Task requirements:
Extract, from the listing that follows, each line containing the word "width".
[Input data — start]
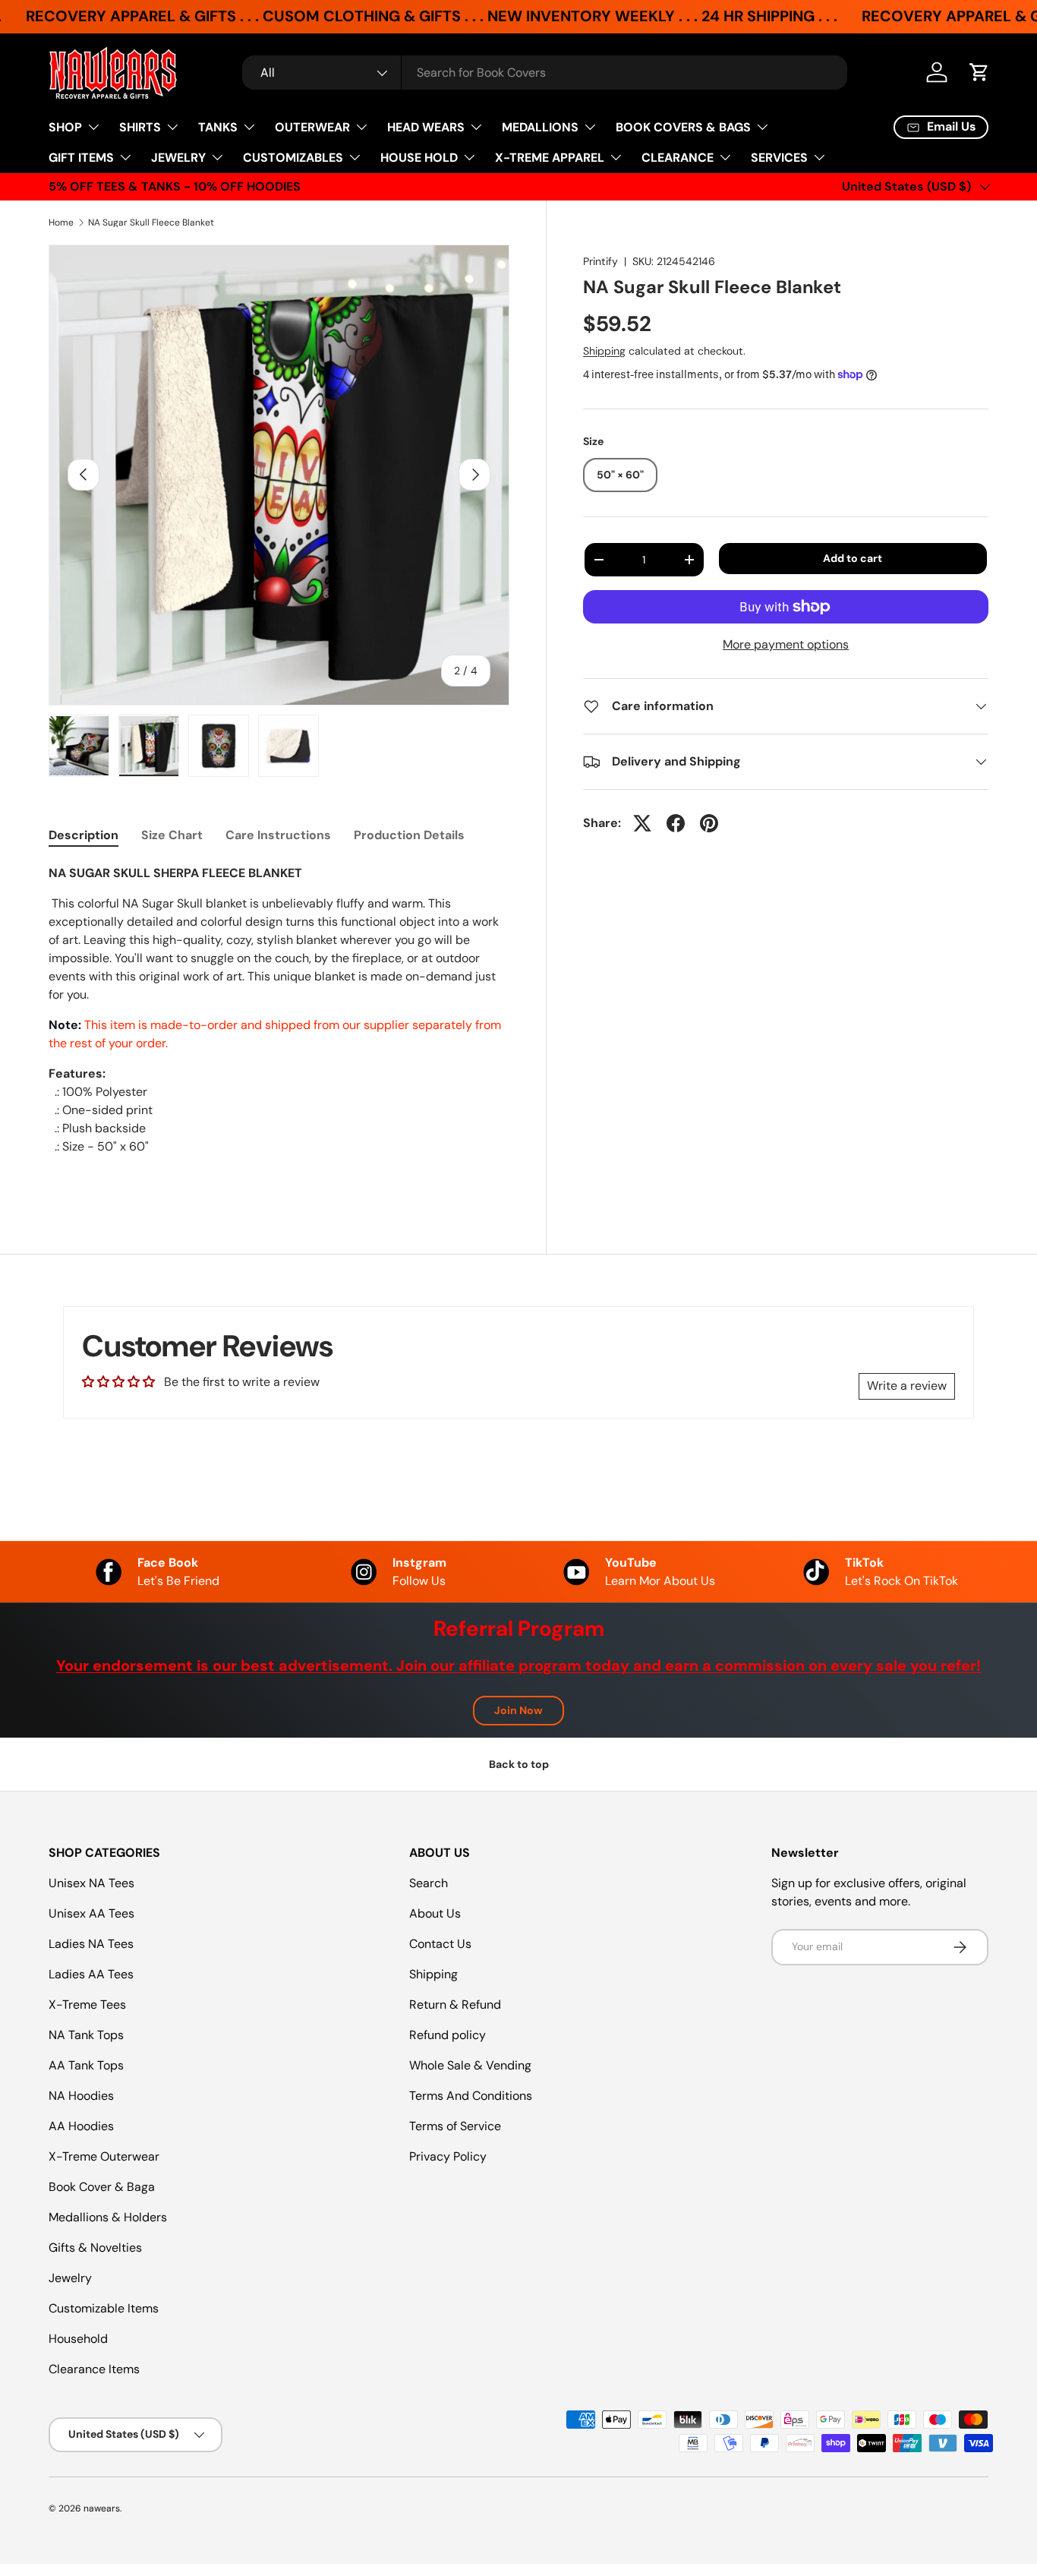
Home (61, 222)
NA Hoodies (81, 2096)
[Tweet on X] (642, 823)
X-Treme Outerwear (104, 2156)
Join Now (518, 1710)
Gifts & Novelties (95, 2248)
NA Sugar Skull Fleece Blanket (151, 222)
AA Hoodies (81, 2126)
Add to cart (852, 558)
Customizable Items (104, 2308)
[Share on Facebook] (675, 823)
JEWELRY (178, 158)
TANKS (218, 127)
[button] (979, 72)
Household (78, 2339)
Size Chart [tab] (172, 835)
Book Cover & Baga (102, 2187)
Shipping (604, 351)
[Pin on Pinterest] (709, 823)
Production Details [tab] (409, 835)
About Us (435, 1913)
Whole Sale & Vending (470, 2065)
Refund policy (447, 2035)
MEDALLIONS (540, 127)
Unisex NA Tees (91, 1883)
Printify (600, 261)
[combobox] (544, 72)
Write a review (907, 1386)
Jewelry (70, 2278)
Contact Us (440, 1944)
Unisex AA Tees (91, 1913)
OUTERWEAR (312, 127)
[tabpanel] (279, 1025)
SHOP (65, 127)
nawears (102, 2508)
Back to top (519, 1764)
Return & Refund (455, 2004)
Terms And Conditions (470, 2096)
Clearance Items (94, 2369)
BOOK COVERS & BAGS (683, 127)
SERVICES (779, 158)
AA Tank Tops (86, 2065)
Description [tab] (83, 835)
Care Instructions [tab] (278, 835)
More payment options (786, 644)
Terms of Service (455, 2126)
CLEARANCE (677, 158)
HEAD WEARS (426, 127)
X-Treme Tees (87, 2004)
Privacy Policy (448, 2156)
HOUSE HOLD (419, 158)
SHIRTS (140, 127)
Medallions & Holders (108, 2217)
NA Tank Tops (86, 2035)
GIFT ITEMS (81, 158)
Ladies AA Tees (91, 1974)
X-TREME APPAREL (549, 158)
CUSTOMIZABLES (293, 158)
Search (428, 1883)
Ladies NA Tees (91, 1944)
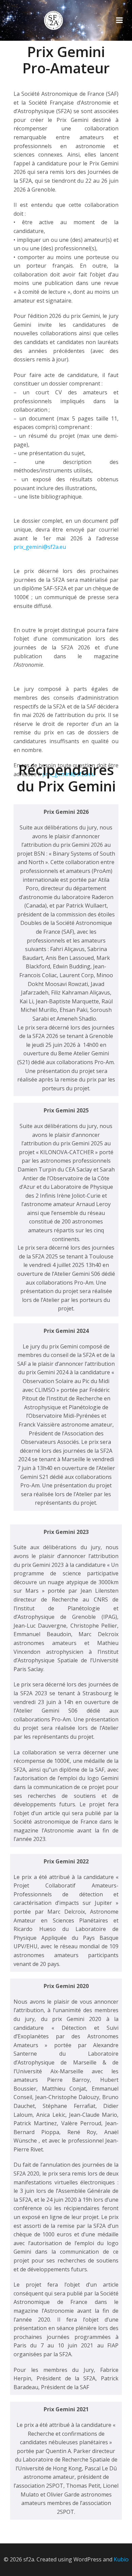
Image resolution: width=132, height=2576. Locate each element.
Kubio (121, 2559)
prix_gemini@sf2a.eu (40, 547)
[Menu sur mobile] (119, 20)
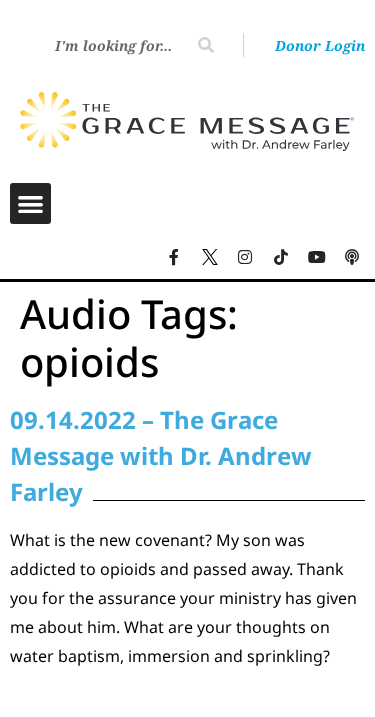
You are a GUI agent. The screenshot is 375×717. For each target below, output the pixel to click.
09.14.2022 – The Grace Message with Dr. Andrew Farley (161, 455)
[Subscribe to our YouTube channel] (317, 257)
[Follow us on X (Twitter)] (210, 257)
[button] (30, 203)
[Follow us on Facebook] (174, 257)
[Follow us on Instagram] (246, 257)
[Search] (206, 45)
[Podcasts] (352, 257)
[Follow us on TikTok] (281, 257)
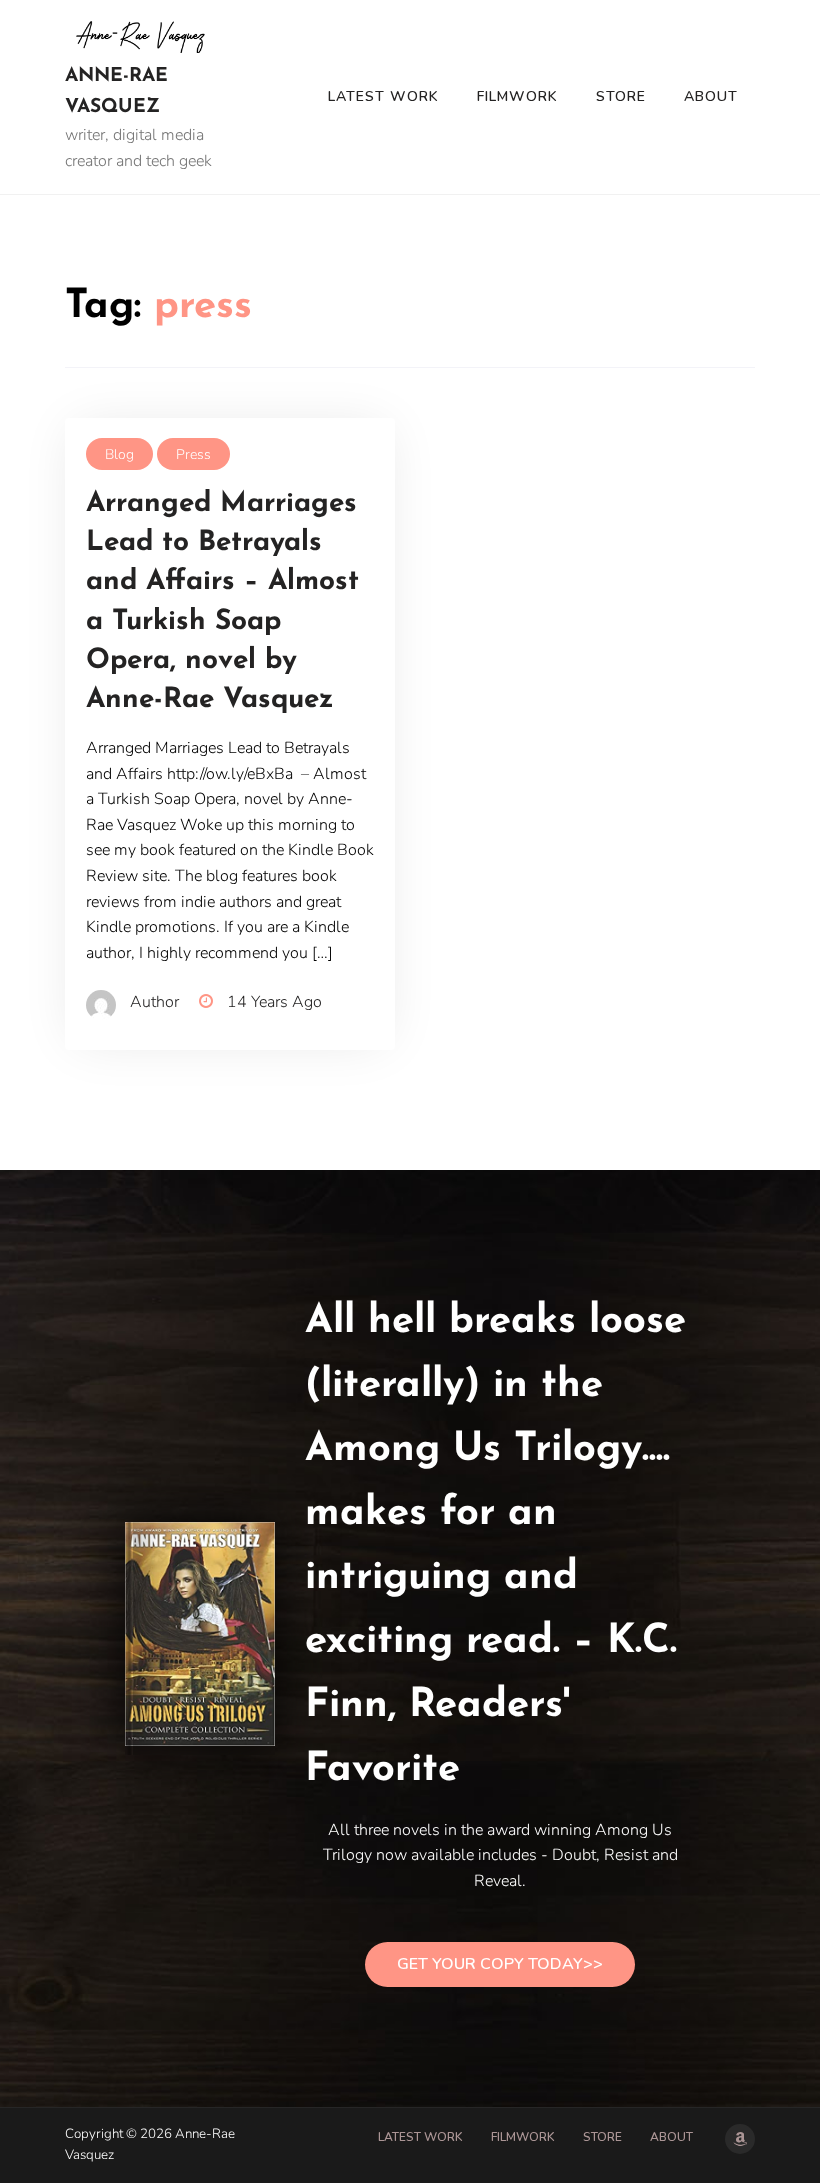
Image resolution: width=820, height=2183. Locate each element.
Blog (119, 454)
[Input data — finish]
Exercise output:
Image resolution: width=132, height=2576. Locate each element.
Image resolution: width=820, height=2183. Locate each element.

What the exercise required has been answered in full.